I’ve learned to live with the fact that my little Jude isn’t here, the step between Lillianne and Eilie, who I never even got to meet. I often wonder about my little boy, what he’d be like, what he’d like, how he’d play with his sisters. I don’t dream in detail. I don’t have any memories other than those of his loss and a few sensory memories of how he moved when he was alive that are so faded, they’re nearly invisible.
To that end, I don’t suppose to understand how the mothers of these boys, who weren’t even and who were just barely 30-years-old, feel. I don’t suppose to understand how the mothers of others who I know feel. Nor do I suppose to suggest our losses are the same. All tragic losses are unique as is all grief; however, there is a shared component.
The amputation of something essential is the same for all of us, and so this terrible thing has the power to unite us, to enable us to help one another, to pray for each other.
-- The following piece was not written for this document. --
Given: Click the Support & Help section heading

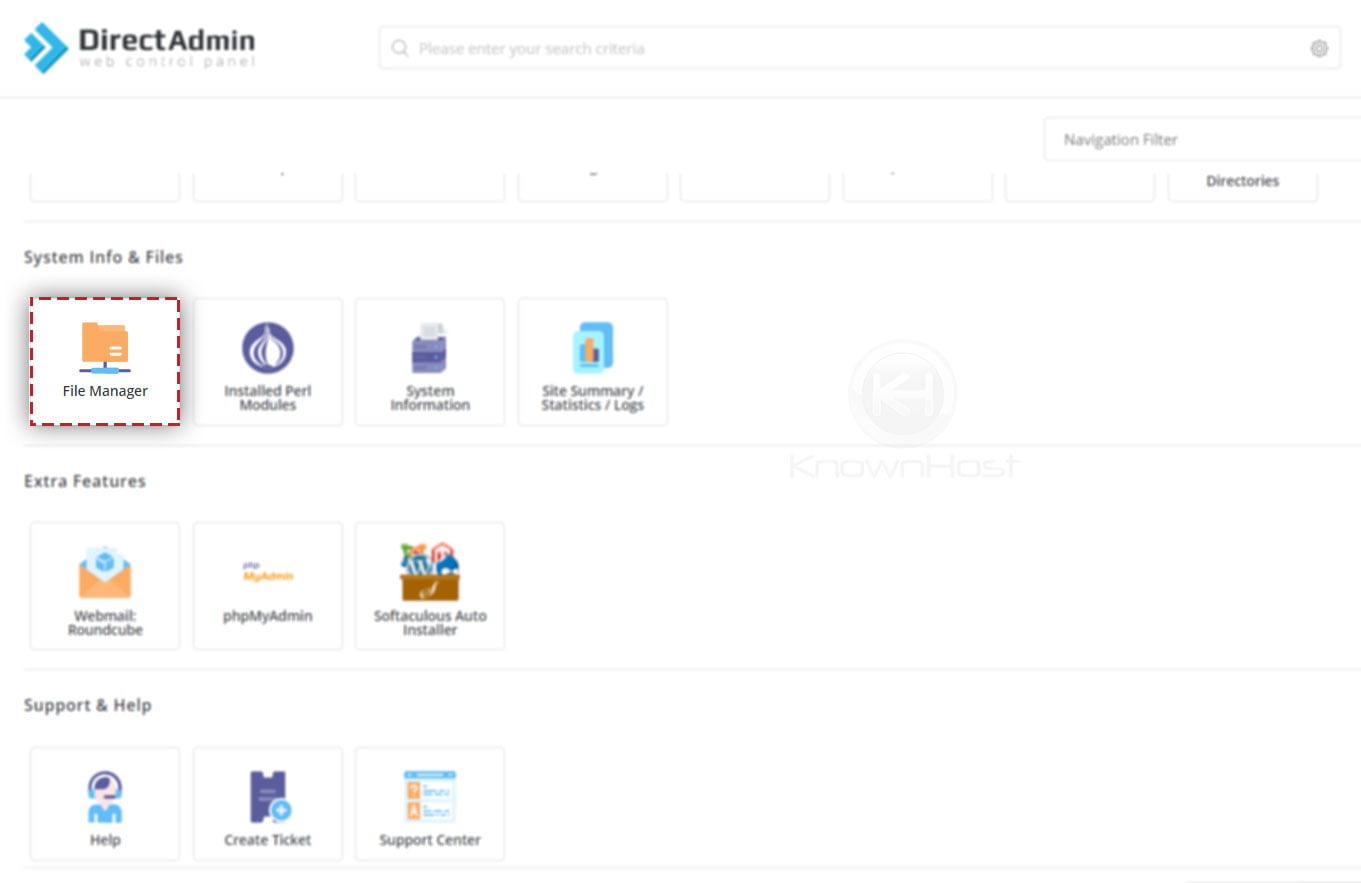Looking at the screenshot, I should [x=87, y=705].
There is no purpose in asking why or in pleading not my. Every day is a gift, one we take for granted, and one that lately, with Sean’s illness, that I am forcibly reminded of (and of how often I take it for granted). While we are all imperfect people living imperfect lives, this, this life, is all we have.
I haven’t always taken lemons and made lemonade. I cannot be unaffected by the past. I recognize the many occasions in life that have stunted me, and despite my age and my experiences, in some ways, I still feel like a little girl. Perhaps that’s because I crave security, certainty, something most children possess. I go back to a time when I was 10-years-old, and like those little fifth graders at E.R. Dickson, where they live in my mind, everything was as it should be.